Confocal Ca²⁺ imaging

Isolated smooth muscle cells were incubated in solution A containing fluo-4 AM (10 μM) for 20 min at room temperature, followed by a 30-min wash to allow indicator deesterification. Smooth muscle cells were imaged with the use of a Noran Oz laser scanning confocal microscope (Noran Instruments, Middleton, WI) and a ×60 water immersion objective (1.2 numerical aperture) attached to a Nikon TE300 microscope. Fluo-4 was excited by using the 488 nm line of a krypton-argon laser, and emitted light >500 nm was captured. Images (56.3 × 52.8 μm) were recorded every 8.3 ms (120 images/s). The laser intensity used did not alter transient K_Ca current frequency or amplitude. Current and fluorescence measurements were synchronized by using a light-emitting diode placed above the recording chamber that was triggered during acquisition. Each cell was imaged for 15 s. Ca²⁺ sparks in smooth muscle cells were analyzed with the use of software kindly provided by Dr. M. T. Nelson (University of Vermont). Detection of Ca²⁺ sparks was performed by dividing an area 1.54 μm (7 pixels) × 1.54 μm (7 pixels) (i.e., 2.37 μm²) in each image (F) by a baseline (F₀) that was determined by averaging 10 images without Ca²⁺ spark activity. The entire area of each image was analyzed to detect Ca²⁺ sparks. A Ca²⁺ spark was defined as a local increase in F/F₀ that was >1.2.

Fura-2 imaging

Cerebral arteries were incubated with the ratio-metric fluorescent Ca²⁺ indicator fura-2 AM (5 μM) and 0.05% pluronic F-127 for 20 min, followed by a 15-min wash. All experiments were performed using solution B (composition described in Patch-clamp electrophysiology). Fura-2 was alternately excited at 340 or 380 nm using a PC-driven hyperswitch (Ionoptix, Milton, MA). Background corrected ratios were collected every 1 s at 510 nm using a photomultiplier tube (Ionoptix). SR Ca²⁺ load ([Ca²⁺]_SR) was estimated by rapidly applying a high concentration of caffeine (10 mM), an RyR channel activator, and measuring the amplitude of [Ca²⁺]_i transients (i.e., Δ[Ca²⁺]_i). Intracellular Ca²⁺ concentrations were calculated by using the following equation (12):

$$[{\mathrm{Ca}}^{2+}{]}_{\mathrm{i}}=K_{\mathrm{d}}\frac{(\mathrm{R}-{\mathrm{R}}_{\min })}{({\mathrm{R}}_{\max }-\mathrm{R})}\cdot \frac{\left({\mathrm{S}}_{\mathrm{f}2}\right)}{\left({\mathrm{S}}_{\mathrm{b}2}\right)}$$

where R is the 340/380 nm ratio; R_min and R_max are the minimum and maximum ratios determined in Ca²⁺-free and saturating Ca²⁺ solutions, respectively, S_f2/S_b2 is the ratio of Ca²⁺-free to Ca²⁺-replete emissions at 380 nm excitation, and K_d is the dissociation constant for fura-2 (282 nM) (19). R_min, R_max, S_f2, and S_b2 were determined at the end of experiments and in separate experiments by increasing the Ca²⁺ permeability of smooth muscle cells with ionomycin (10 μM) and by perfusing cells with a high-Ca²⁺ (10 mM) or Ca²⁺-free (no added Ca²⁺, 5 mM EGTA) solution.
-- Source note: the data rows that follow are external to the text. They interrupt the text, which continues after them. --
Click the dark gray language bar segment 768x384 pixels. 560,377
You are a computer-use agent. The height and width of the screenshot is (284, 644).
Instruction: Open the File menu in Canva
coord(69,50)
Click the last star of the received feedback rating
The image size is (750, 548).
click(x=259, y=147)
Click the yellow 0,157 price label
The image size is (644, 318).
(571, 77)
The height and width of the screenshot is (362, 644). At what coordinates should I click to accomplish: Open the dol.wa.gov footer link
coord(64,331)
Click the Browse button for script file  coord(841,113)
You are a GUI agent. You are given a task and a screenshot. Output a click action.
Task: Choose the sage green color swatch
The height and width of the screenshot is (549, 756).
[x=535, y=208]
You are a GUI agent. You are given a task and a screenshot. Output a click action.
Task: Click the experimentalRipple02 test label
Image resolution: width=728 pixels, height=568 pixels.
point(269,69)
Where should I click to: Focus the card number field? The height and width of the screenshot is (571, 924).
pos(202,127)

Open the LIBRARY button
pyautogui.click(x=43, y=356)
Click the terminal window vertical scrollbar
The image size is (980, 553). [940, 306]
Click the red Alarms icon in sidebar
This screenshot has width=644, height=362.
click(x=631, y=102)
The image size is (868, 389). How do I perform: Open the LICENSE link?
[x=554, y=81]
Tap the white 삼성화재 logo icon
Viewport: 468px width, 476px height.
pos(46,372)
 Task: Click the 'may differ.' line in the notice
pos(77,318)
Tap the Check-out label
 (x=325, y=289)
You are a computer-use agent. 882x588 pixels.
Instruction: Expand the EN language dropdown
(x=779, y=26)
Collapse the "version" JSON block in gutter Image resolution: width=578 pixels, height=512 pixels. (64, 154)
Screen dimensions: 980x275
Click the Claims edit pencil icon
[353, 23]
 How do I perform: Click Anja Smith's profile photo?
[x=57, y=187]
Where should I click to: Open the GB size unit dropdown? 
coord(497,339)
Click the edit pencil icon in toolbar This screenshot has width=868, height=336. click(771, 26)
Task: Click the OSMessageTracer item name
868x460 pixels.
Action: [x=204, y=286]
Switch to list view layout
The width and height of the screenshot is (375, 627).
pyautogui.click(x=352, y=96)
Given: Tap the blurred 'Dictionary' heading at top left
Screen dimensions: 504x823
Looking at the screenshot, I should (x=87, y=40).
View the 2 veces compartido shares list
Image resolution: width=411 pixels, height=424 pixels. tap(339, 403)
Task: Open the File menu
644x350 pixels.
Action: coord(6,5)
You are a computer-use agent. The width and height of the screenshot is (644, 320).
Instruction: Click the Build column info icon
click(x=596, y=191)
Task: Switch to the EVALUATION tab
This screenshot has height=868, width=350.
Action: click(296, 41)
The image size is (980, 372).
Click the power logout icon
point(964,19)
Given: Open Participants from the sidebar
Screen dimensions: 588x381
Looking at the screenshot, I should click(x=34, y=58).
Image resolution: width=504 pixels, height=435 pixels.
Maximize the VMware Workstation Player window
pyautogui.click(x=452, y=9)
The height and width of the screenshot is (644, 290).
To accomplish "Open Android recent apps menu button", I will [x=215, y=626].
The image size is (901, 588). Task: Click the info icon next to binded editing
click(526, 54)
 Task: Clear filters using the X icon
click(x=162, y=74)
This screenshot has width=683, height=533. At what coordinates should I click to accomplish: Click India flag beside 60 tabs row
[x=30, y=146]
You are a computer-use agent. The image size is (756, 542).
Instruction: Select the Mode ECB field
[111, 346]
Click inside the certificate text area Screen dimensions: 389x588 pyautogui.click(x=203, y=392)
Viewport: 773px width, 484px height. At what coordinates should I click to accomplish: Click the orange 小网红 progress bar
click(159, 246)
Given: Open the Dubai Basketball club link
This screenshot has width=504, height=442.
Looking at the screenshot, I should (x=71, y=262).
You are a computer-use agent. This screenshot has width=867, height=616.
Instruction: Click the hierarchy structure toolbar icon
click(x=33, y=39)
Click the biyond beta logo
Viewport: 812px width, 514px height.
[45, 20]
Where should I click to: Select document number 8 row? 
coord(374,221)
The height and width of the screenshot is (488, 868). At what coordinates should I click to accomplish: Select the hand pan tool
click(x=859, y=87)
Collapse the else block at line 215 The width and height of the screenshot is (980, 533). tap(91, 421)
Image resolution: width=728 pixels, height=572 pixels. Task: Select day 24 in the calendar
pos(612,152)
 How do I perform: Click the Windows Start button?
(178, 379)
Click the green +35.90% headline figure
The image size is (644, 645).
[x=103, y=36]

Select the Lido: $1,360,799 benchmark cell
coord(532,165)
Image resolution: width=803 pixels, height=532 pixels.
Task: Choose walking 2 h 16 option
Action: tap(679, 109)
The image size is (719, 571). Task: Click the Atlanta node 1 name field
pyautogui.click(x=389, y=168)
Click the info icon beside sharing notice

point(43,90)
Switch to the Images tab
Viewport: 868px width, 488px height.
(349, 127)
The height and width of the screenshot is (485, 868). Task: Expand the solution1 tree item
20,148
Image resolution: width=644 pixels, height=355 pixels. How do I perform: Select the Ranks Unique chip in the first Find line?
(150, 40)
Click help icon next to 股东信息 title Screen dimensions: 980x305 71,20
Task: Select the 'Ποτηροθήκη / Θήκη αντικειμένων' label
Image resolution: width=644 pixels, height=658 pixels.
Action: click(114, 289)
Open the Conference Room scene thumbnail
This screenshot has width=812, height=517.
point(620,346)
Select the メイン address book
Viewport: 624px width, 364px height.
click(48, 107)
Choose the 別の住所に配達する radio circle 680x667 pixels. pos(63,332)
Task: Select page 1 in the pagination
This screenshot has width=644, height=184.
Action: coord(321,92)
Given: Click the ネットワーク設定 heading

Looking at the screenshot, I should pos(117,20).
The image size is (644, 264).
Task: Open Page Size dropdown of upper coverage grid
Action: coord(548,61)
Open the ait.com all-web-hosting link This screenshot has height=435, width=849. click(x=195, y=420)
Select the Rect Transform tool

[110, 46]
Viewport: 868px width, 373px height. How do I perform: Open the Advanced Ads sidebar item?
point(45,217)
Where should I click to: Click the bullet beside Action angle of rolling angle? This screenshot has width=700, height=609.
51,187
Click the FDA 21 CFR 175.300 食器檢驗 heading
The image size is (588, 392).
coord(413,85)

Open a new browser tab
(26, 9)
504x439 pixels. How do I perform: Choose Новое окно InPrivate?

Measurement of cellular dimensions

Isolated smooth muscle cells were allowed to settle on a glass coverslip in a chamber with Ca²⁺-free, HEPES-containing patch-clamp bath solution (composition described in Patch-clamp electrophysiology). Cell images were acquired with the use of a Zeiss LSM5 confocal microscope. Cell length and width were calculated using Pascal software (Zeiss).

Statistics

Values are expressed as means ± SE. Student's t-test and Student-Newman-Keuls test were used for comparing paired or unpaired data and multiple data sets, respectively. Simultaneous Ca²⁺ spark and transient K_Ca current amplitude data were fit with a linear regression function, and the slope ± SE of each fit was compared using Student's t-test and Graphpad Prizm (San Diego, CA). P < 0.05 was considered significant.

RESULTS

Caveolae are absent in cerebral artery smooth muscle cells of cav-1^−/− mice

Electron microscopy revealed that abundant caveolae were present in the sarcolemma of smooth muscle cells of small-diameter (∼150 μm) cerebral arteries of cav-1^+/+ mice (Fig. 1, A and B). In contrast, caveolae were not observed in cerebral artery smooth muscle cells of cav-1^−/− mice (Fig. 1, C and D). These data indicate that cav-1 is necessary for caveolae formation in smooth muscle cells of small cerebral arteries.

Fig. 1.

Genetic ablation of caveolin-1 (cav-1) abolishes caveolae in cerebral artery smooth muscle cells. A: electron micrograph illustrates sarcolemma of smooth muscle cell in cerebral artery from cav-1^+/+ mouse. Abundant caveolae are present within sarcolemma. B: magnification of area illustrated by black box in A showing caveolae. C: caveolae were absent in sarcolemma of cav-1^−/− cerebral artery smooth muscle cells. D: magnification of area highlighted by black box in C.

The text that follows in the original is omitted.